Search the records for "screenshot" and copy each line that holds it.
+++ Exercise data
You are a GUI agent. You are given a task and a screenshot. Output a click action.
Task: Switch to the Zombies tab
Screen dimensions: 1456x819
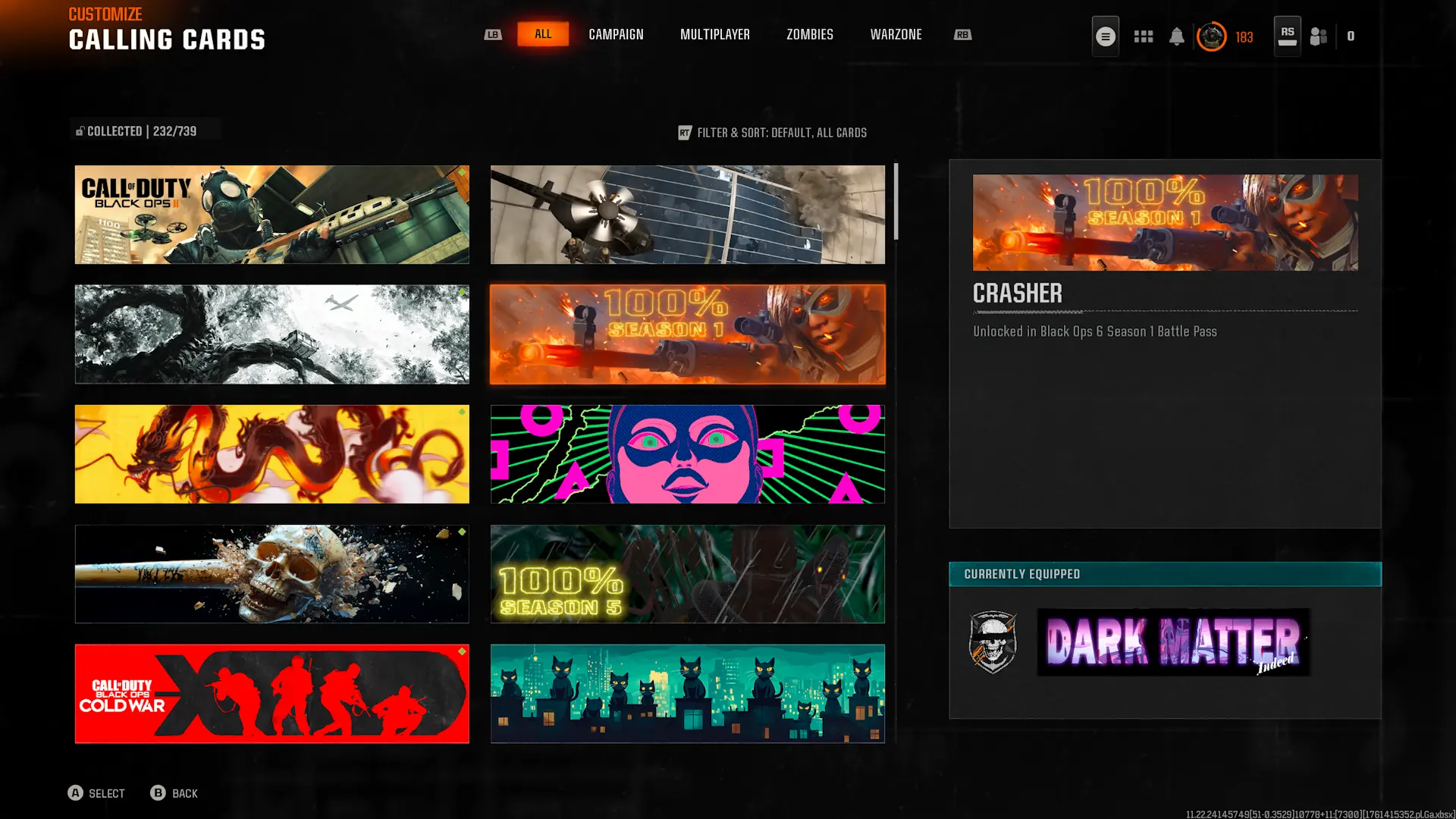click(809, 35)
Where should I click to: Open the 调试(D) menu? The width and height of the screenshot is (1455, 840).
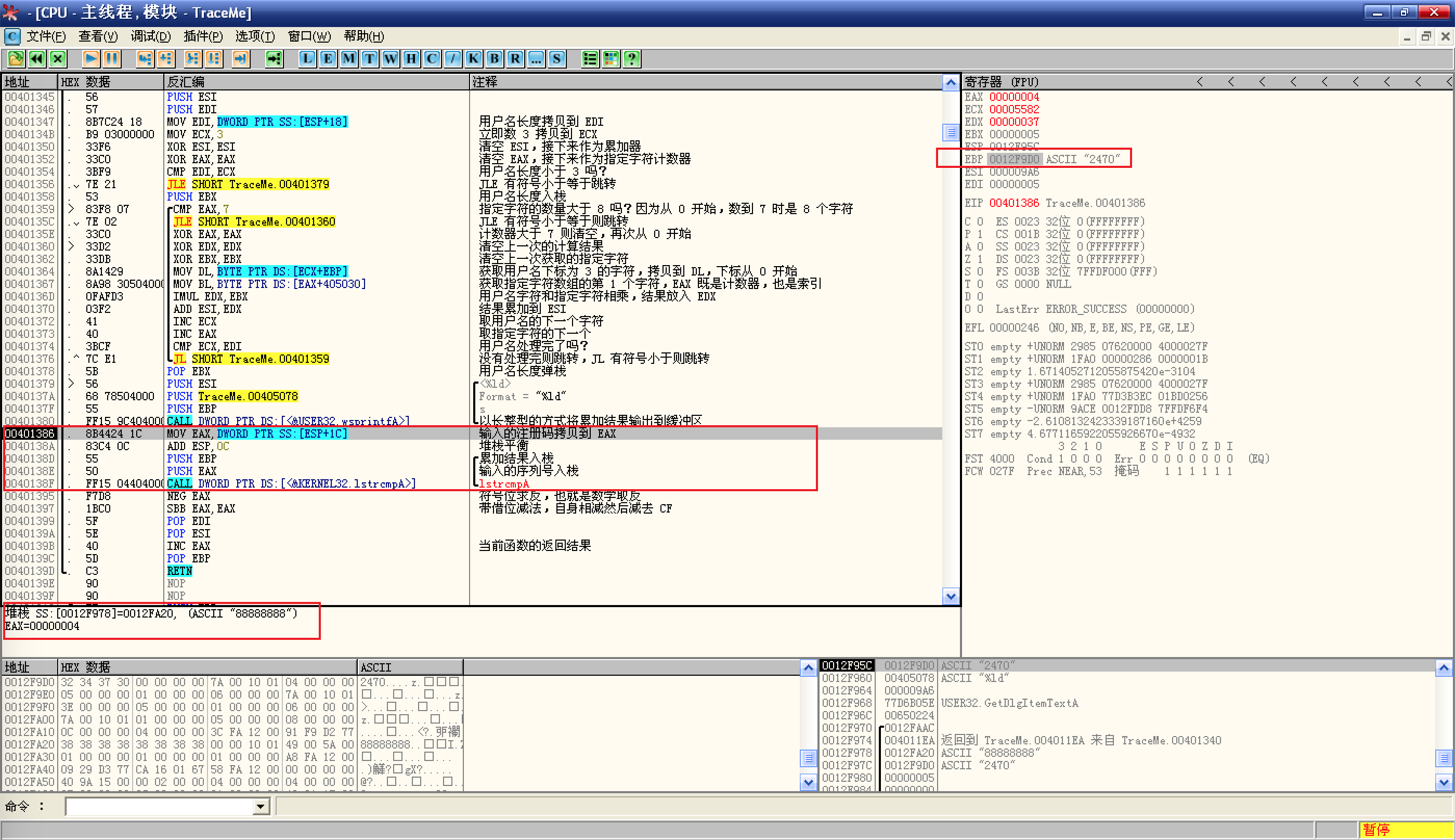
++++++
Reply:
You are a GUI agent. You are given a task and a screenshot. Output a click action.
Where should I click to: Open the 调试(D) menu? The width and height of the screenshot is (1455, 840).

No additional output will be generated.